Today, the Interagency Working Group on Coal and Power Plant Communities and Economic Revitalization (Energy Communities IWG) announced the launch of a Rapid Response Team (RRT) in Appalachian Ohio at the 3rd Annual Appalachia Forward Conference. The Energy Communities IWG RRT, led by the U.S. Economic Development Administration (EDA), will assist regional stakeholders in coordinating federal resources to navigate the economic and energy transition in Appalachian Ohio.
“We’ve heard from people on the ground in Appalachian Ohio that increasing access to technical assistance opportunities would greatly benefit the region’s ability to capitalize on federal funding and successfully implement revitalization projects,” said Energy Communities IWG Director Brian Anderson, PhD. “I’m optimistic that today’s announcement will create a unified focus on investing in the region and build a stronger Appalachia.”
Wheeling, West Virginia/Appalachian Ohio is #3 on the Energy Communities IWG’s top 25 priority communities. This region has a long history with coal and in the last decade, several power plants have closed, costing the region thousands of jobs. The W.H. Sammis coal power plant along the Ohio River in Jefferson County recently closed.
Historical investments from the Bipartisan Infrastructure Law and the Inflation Reduction Act present energy communities with a multitude of opportunities to revitalize communities, diversify workforces, and support energy workers. The Appalachia Ohio RRT will work directly with local and state leaders to help communities and workers navigate and access federal funding and technical assistance through the Bipartisan Infrastructure Law and the Inflation Reduction Act.
“The U.S. Economic Development Administration (EDA) is pleased to lead this whole-of-government effort to supercharge the economic and energy transition in Appalachian Ohio,” said Craig Buerstatte, EDA’s Deputy Assistant Secretary for Regional Affairs. “The Rapid Response Team will enable our federal, state and local stakeholders to make an unprecedented regional commitment to collaboration and resource sharing. EDA looks forward to working with local partners to ensure place-based strategies deliver equitable growth to all communities in Appalachian Ohio.”
The Appalachia Ohio is the fifth RRT established by the Energy Communities IWG, joining others in the Four Corners, the Illinois Coal Basin, Eastern Kentucky and a pilot in Wyoming. The RRT effort is part of the working group’s core goal of creating a national network of assistance for energy communities that is community-driven, in partnership with federal, state, tribal, local and non-governmental organizations and leaders.
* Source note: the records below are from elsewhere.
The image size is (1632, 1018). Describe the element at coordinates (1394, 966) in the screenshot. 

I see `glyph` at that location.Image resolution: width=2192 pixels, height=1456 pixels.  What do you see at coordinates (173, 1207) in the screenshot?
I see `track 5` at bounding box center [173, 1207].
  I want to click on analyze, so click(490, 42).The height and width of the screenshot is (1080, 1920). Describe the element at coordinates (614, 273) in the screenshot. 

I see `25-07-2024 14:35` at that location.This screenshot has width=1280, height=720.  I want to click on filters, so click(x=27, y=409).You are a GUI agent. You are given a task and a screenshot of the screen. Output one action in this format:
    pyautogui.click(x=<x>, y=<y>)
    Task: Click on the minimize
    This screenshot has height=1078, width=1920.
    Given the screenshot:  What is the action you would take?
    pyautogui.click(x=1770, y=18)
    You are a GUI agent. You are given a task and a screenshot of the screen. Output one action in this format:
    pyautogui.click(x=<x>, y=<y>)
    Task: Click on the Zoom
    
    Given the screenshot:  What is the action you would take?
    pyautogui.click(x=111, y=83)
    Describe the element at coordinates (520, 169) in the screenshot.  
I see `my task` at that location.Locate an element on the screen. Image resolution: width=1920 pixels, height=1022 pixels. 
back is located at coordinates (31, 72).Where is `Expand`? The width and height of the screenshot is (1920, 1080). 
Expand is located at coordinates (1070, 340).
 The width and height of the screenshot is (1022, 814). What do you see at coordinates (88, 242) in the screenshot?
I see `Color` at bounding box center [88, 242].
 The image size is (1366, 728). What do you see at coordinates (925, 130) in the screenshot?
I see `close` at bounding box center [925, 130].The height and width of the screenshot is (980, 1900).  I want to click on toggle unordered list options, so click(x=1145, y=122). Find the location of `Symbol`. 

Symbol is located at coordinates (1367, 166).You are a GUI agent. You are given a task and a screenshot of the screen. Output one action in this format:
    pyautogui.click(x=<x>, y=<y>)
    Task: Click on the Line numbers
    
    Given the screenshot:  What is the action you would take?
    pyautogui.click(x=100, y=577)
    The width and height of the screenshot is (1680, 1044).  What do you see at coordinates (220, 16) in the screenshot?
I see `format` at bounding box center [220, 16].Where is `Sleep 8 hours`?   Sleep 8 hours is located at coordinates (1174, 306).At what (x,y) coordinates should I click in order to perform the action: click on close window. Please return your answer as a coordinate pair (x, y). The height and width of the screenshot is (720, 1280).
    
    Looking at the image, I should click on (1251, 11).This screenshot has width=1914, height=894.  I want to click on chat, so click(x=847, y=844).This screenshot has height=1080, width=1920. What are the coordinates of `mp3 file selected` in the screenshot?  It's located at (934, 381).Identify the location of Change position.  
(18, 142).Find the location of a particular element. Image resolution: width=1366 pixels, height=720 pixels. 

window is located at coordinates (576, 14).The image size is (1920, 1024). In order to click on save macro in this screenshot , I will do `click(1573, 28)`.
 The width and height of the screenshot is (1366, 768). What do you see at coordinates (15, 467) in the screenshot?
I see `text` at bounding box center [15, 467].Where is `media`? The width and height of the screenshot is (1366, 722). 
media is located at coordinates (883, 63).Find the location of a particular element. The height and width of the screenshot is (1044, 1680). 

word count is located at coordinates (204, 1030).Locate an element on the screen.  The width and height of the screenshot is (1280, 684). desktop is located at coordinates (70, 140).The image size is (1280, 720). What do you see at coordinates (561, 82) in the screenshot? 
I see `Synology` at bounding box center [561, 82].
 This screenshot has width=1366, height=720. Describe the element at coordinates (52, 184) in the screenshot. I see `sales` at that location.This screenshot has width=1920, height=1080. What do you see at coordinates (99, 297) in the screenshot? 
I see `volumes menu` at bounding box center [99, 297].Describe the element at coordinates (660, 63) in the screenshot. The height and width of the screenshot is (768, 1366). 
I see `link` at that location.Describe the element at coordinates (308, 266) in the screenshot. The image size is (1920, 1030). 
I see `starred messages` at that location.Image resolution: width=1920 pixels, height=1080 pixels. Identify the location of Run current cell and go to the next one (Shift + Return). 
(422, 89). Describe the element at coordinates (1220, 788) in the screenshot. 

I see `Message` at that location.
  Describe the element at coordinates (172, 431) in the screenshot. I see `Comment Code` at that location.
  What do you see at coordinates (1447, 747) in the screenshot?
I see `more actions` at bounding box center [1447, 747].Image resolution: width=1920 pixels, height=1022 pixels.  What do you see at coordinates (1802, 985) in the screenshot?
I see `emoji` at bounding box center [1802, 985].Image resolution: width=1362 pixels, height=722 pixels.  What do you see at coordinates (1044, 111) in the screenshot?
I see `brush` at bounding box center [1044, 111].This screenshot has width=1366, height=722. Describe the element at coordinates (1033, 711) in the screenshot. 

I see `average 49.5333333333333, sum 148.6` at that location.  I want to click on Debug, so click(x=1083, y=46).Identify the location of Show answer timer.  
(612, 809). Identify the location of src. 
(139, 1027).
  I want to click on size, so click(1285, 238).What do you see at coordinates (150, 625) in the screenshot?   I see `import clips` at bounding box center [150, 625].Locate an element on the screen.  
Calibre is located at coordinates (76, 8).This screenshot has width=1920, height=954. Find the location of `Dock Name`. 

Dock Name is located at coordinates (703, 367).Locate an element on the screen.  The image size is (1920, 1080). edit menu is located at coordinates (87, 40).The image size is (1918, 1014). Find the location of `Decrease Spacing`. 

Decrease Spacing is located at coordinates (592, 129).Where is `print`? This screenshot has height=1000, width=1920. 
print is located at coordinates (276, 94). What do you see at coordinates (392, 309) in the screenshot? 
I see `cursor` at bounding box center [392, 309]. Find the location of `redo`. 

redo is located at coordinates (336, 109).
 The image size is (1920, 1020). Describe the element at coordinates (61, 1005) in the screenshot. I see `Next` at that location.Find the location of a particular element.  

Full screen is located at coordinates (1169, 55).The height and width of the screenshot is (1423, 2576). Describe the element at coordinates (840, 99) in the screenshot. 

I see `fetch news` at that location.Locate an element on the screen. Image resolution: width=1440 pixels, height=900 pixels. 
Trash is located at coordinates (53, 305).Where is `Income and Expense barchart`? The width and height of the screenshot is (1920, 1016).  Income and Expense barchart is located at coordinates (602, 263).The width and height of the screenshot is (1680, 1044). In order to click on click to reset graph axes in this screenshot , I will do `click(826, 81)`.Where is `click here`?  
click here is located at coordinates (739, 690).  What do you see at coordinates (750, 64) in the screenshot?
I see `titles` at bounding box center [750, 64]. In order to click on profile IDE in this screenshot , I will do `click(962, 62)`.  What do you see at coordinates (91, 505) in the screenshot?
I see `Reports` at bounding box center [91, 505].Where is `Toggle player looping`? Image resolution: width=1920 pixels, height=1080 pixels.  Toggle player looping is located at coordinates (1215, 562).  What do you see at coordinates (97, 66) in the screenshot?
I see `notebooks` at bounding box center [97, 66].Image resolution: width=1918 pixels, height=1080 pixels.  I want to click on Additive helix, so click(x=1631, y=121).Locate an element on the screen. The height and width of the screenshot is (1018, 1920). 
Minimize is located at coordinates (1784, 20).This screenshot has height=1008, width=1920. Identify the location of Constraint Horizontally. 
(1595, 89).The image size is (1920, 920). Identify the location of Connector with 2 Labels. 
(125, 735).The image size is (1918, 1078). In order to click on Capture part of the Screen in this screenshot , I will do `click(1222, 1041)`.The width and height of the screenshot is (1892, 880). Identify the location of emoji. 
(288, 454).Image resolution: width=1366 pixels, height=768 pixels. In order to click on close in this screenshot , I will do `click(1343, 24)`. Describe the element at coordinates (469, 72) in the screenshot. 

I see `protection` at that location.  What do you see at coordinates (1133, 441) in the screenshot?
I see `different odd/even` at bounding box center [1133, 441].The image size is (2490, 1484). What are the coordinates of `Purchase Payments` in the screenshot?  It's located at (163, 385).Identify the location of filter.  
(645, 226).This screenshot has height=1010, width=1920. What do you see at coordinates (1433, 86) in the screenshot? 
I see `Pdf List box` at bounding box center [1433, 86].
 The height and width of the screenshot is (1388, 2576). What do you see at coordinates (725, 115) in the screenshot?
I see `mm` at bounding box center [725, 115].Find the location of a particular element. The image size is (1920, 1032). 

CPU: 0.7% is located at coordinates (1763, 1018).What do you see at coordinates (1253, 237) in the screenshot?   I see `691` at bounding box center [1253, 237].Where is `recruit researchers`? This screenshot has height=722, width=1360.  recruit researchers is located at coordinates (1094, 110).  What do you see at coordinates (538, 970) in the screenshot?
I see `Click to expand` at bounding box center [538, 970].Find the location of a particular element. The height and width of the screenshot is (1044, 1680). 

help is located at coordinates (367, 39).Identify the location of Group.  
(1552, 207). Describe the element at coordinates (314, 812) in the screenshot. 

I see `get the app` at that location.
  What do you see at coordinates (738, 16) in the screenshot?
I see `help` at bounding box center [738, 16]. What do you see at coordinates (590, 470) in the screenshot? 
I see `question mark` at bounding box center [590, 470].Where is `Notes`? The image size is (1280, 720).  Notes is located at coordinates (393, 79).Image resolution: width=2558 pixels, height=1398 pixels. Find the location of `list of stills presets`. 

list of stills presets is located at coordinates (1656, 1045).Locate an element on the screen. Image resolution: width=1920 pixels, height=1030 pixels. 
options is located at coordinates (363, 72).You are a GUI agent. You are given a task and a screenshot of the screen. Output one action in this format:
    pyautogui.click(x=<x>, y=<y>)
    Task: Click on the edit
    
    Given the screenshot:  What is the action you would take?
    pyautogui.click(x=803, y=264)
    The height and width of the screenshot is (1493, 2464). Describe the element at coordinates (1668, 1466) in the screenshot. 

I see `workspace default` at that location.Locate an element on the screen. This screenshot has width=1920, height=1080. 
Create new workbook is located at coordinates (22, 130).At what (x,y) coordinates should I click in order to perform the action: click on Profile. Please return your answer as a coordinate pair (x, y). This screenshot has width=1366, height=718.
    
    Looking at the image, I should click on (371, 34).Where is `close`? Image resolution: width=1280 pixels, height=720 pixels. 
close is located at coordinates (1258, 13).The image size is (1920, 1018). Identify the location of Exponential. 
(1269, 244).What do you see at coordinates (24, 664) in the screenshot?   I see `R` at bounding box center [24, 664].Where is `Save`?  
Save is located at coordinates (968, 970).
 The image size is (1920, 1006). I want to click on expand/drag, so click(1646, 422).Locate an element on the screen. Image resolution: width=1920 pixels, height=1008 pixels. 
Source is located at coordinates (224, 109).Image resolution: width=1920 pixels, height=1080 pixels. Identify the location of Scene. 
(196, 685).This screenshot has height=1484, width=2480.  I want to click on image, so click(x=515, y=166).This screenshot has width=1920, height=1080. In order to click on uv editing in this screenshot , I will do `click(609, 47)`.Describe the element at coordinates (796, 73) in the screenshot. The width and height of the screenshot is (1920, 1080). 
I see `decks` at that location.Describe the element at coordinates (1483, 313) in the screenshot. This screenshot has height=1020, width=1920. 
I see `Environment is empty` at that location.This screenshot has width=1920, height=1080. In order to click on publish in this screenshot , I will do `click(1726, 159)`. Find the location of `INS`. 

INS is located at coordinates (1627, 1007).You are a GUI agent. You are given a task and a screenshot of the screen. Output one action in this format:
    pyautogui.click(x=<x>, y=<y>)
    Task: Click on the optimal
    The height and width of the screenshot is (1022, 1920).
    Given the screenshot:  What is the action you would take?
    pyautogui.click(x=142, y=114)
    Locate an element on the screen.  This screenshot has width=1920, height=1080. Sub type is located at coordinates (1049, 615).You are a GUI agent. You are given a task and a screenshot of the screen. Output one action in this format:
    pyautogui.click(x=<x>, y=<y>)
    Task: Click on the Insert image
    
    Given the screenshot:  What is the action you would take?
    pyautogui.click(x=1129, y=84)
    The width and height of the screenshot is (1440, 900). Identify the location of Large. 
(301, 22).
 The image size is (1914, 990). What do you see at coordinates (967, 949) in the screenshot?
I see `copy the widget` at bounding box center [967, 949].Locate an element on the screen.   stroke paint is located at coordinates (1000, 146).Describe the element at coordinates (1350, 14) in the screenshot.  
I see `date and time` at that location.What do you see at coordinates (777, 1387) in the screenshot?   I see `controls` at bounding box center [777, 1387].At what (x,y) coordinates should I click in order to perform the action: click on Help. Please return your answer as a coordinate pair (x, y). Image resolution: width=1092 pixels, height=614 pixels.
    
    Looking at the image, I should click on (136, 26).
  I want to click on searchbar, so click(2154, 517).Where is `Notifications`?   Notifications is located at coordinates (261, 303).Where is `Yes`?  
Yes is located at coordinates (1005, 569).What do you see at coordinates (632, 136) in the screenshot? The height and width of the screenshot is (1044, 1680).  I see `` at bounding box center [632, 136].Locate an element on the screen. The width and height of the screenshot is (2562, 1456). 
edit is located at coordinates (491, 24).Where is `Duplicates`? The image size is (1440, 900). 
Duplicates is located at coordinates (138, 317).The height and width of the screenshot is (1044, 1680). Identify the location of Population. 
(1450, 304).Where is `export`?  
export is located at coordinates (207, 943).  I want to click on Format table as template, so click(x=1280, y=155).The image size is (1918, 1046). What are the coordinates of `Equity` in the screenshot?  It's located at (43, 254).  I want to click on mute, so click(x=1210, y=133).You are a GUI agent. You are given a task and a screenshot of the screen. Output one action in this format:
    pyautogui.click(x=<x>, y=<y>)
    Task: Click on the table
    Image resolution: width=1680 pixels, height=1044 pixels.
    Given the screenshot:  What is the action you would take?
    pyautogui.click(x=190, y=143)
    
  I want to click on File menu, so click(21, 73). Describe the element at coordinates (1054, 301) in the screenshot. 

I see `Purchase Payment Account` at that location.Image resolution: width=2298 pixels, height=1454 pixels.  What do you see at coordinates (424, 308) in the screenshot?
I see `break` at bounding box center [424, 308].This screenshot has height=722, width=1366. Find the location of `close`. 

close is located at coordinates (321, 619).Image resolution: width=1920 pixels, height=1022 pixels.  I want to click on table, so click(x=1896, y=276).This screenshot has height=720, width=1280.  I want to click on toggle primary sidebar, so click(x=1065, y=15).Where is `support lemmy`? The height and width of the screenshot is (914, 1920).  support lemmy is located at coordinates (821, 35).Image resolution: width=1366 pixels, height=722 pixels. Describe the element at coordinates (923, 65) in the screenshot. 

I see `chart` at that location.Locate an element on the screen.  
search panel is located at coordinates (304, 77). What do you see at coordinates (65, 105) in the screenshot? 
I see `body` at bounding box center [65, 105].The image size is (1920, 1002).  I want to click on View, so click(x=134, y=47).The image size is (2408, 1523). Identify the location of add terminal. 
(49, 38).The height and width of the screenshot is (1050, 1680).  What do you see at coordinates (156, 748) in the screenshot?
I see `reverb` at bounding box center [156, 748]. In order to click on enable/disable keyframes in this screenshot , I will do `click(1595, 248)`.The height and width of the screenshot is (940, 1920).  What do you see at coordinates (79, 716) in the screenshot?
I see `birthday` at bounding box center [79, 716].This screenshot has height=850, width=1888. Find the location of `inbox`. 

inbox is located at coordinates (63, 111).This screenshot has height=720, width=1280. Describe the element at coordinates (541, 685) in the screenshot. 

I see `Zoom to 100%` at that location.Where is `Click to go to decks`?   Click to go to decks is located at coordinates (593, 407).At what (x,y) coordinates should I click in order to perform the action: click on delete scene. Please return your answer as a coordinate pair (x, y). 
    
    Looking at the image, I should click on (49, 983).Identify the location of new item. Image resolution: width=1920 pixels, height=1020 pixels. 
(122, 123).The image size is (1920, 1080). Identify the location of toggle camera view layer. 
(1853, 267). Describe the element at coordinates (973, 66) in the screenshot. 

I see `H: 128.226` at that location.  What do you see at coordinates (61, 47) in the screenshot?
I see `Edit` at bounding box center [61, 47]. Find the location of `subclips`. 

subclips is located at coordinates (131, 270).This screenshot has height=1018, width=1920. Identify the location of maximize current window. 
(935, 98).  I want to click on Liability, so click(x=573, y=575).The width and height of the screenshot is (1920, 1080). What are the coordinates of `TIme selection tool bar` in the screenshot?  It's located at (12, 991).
As part of the Appalachia Forward event, the Energy Communities IWG moderated a federal agency panel and led a “speed networking” session for participants. The networking session allowed attendees to engage with officials from 9 federal agencies, including the Appalachian Regional Commission, who has supported 56 projects across Ohio totaling $27.8 million in FY22.
“At the Appalachian Regional Commission, we know that collaboration across Federal entities is foundational to our region’s future success,” said ARC Federal Co-Chair Gayle Manchin. “We’re pleased to be a piece of the puzzle in supporting Energy Communities IWG’s mission of bolstering economic development in energy-impacted communities across Ohio and the entire Appalachian region.”
Ohio is one of 17 states that have seen the largest private sector investment of $31 billion in history under the Biden Administration. The state has received $8.2 billion in public infrastructure investment since 2021 including $256 million of Bipartisan Infrastructure Law funding dedicated for plugging 1000 orphan wells.
The U.S. Department of Energy also announced today the second round of Communities LEAP (Local Energy Action Program) to support disadvantaged communities and communities with historical ties to fossil fuel industries to take direct control of their clean energy future. Applications are being accepted until December 14, 2023, by 5 p.m. EST.
During the two-day visit in the region, the Energy Communities IWG also spent time touring two successful revitalization projects that are a direct result of targeted federal investment in energy communities. The Wilds, a safari park and conservation center in Muskingum County was built on reclaimed mine lands received a $2.2 million grant to build an RV campground to help attract tourists and boost the local economy. Officials also toured the new construction trades training facility at Belmont College that was funded partly by a $5 million EDA grant last year to support regional workforce development and prepare students for good-paying jobs.
Stakeholders interested in partnering with and providing input to the RRT can send an email to Contact@EnergyCommunities.gov.
The Energy Communities IWG is pursuing a whole-of-government approach to create good-paying union jobs, spur economic revitalization, remediate environmental degradation and support energy workers in coal, oil and gas, and power plant communities across the country. The working group supports the Administration’s goals of a carbon emission-free electricity sector by 2035 and economy-wide net-zero emissions by 2050.